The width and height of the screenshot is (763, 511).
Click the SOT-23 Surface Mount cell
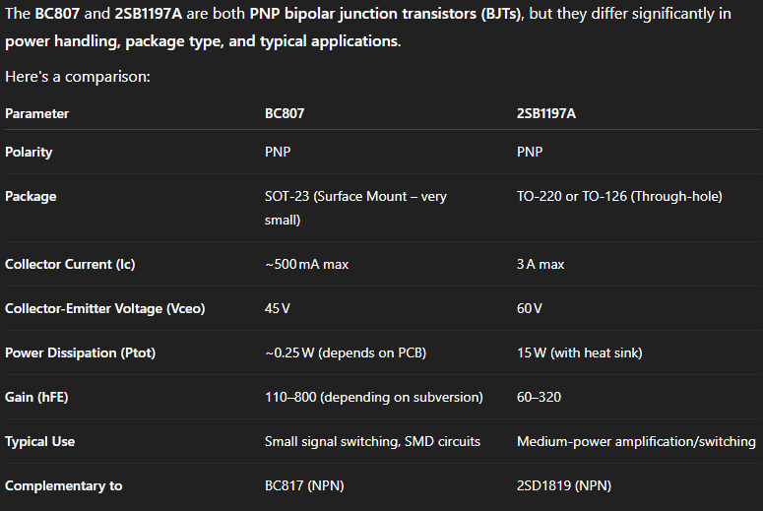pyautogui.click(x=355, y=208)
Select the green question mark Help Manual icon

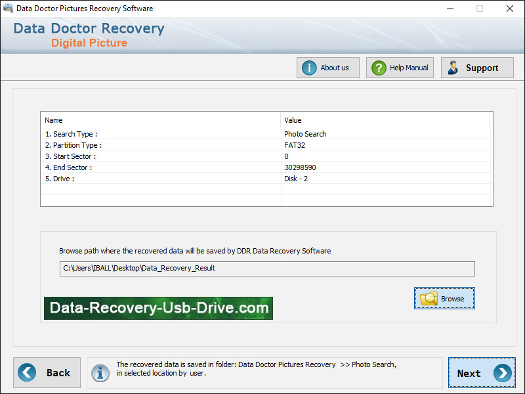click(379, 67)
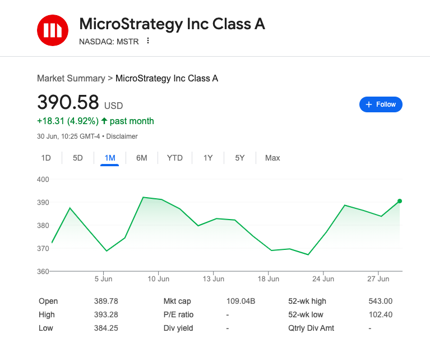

· · ·

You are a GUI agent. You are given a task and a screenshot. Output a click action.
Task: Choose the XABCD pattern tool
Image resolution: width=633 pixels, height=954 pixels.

· · ·

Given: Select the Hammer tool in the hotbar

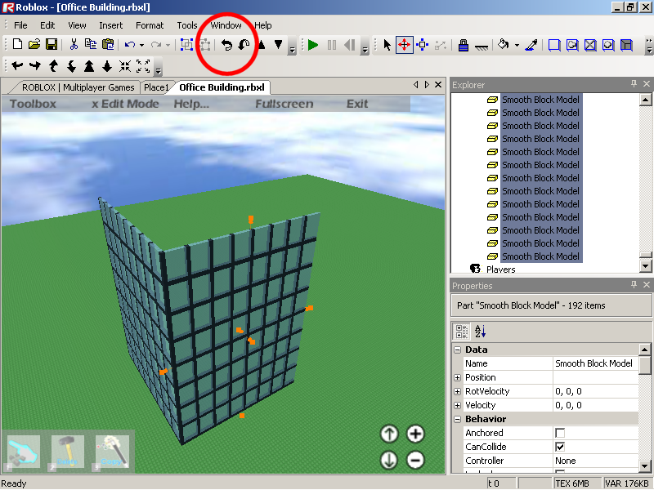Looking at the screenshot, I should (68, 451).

· · ·

[YOUR TASK]: Working from the material above, restate word for word the lines between the line with "You are a GUI" and the line with "Image resolution: width=633", both included, and only those.

[WRITTEN SOLUTION]:
You are a GUI agent. You are given a task and a screenshot. Output a click action.
Task: Choose the XABCD pattern tool
Image resolution: width=633 pixels, height=954 pixels.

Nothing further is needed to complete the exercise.